Word and element location data
————

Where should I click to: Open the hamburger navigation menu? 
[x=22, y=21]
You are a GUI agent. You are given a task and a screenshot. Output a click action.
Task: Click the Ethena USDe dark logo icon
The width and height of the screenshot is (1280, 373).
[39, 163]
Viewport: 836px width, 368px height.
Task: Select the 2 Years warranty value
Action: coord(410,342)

————

[INSTRUCTIONS FOR THE TASK]:
Gather every line from the rows above that contains the word "screenshot", treating case as significant.

[RESPONSE FOR THIS EXERCISE]:
You are a GUI agent. You are given a task and a screenshot. Output a click action.
The width and height of the screenshot is (1280, 373).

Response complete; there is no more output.